## Text shown
+---+

Dessert of soft meringue on crème anglaise

A floating island or île flottante (/fr/) is a dessert consisting of soft meringue floating on crème anglaise (a liquid vanilla custard). The meringue used is baked in a bain-marie. It may be served at room temperature or chilled.

==Terminology==
Œufs à la neige ("eggs in snow", /fr/) is a similar dessert where the meringue is in egg-sized pieces and poached, rather than in one large baked piece.

==History==
The earliest known English-language reference to a floating island is in The Art of Cookery Made Plain and Easy (1747) by the English cookery writer Hannah Glasse. Her recipe, entitled The Flooting Island [sic], is made with sweetened thick cream, sack and lemon peel whipped into a froth, then layered with thin slices of bread alternating with jelly, piled high with the stiffened froth. Fruits and sweetmeats are arranged in a ring around the edge of the dish that is presented as a centerpiece for the table with candles all around it.

A 1771 letter from the American founding father Benjamin Franklin reported eating a floating island at a dinner. An 1847 American cookbook lists floating island as a Fourth of July celebration dessert.

+---+

## Extracted records
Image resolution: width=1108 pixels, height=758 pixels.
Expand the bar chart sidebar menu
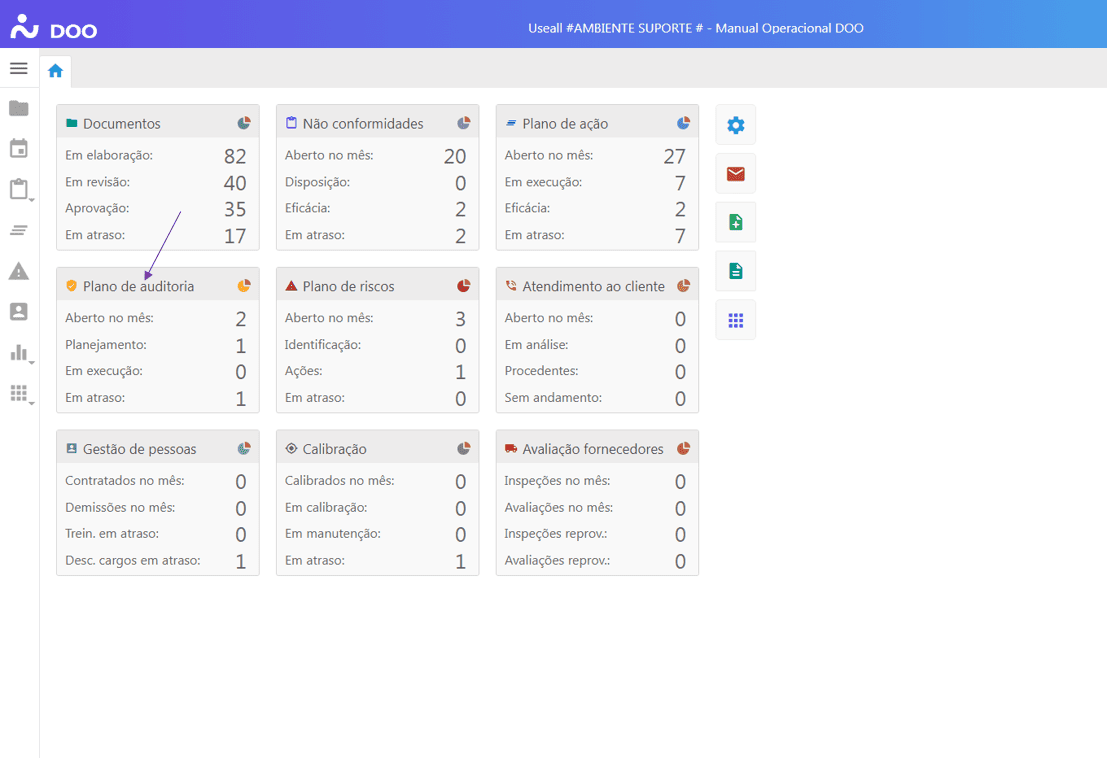pyautogui.click(x=20, y=353)
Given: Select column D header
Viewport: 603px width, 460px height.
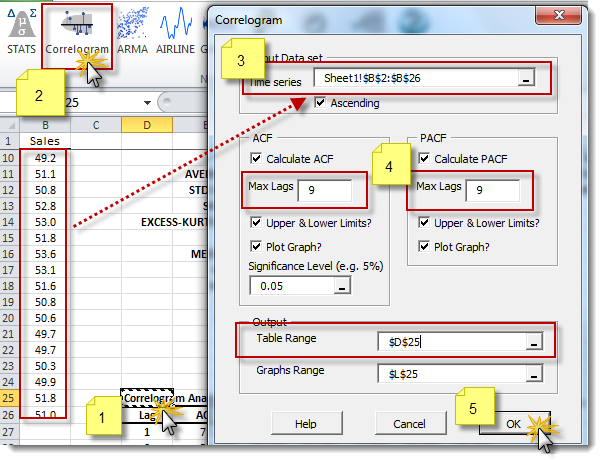Looking at the screenshot, I should (x=146, y=125).
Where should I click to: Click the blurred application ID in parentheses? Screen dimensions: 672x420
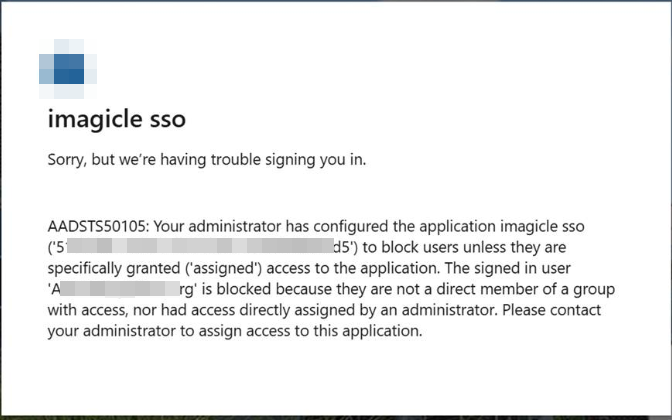tap(203, 247)
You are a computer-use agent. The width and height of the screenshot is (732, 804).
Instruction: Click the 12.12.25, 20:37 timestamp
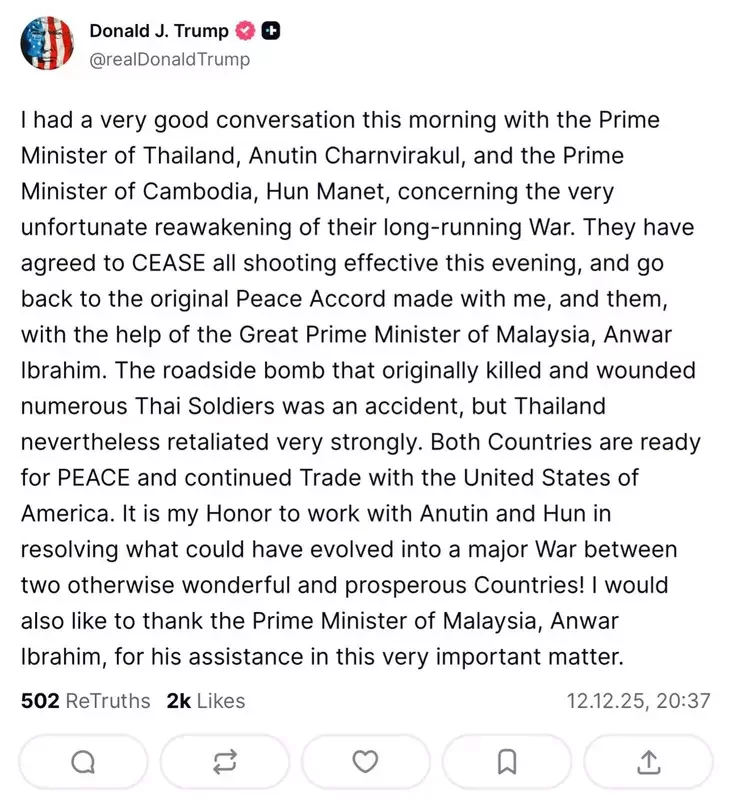pos(638,701)
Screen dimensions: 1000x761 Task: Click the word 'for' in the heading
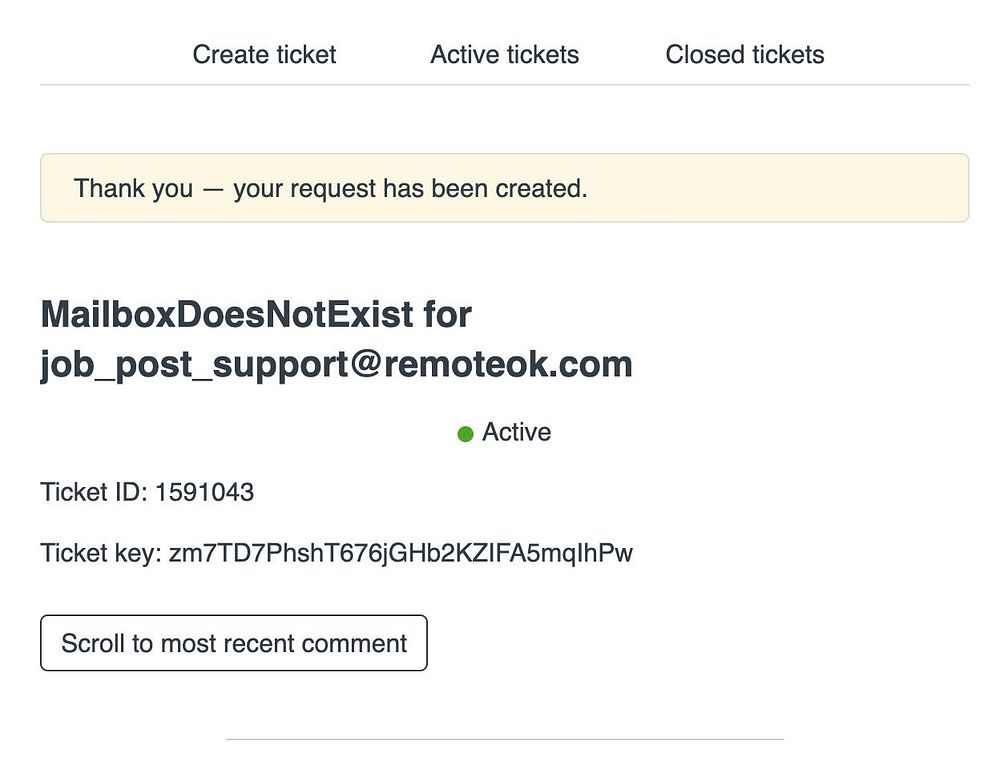tap(447, 315)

+---+

## To do
- a) Answer these questions from the floating island text.
(i) What form does the meringue take in œufs à la neige?
(ii) In what year was The Art of Cookery Made Plain and Easy published?
(iii) For which celebration did the 1847 American cookbook list floating island?
- b) For each statement, say whether it agrees with the floating island text and quote the words that decide it.
(i) The meringue in a floating island is poached.
(ii) Benjamin Franklin's letter about eating a floating island was written in 1771.
(iii) Hannah Glasse's recipe includes slices of bread.

## Written answers
- a)
(i) The meringue comes in egg-sized pieces that are poached.
(ii) 1747
(iii) The Fourth of July

- b)
(i) No: "The meringue used is baked in a bain-marie."
(ii) Yes: "A 1771 letter from the American founding father Benjamin Franklin reported eating a floating island at a dinner."
(iii) Yes: "then layered with thin slices of bread alternating with jelly"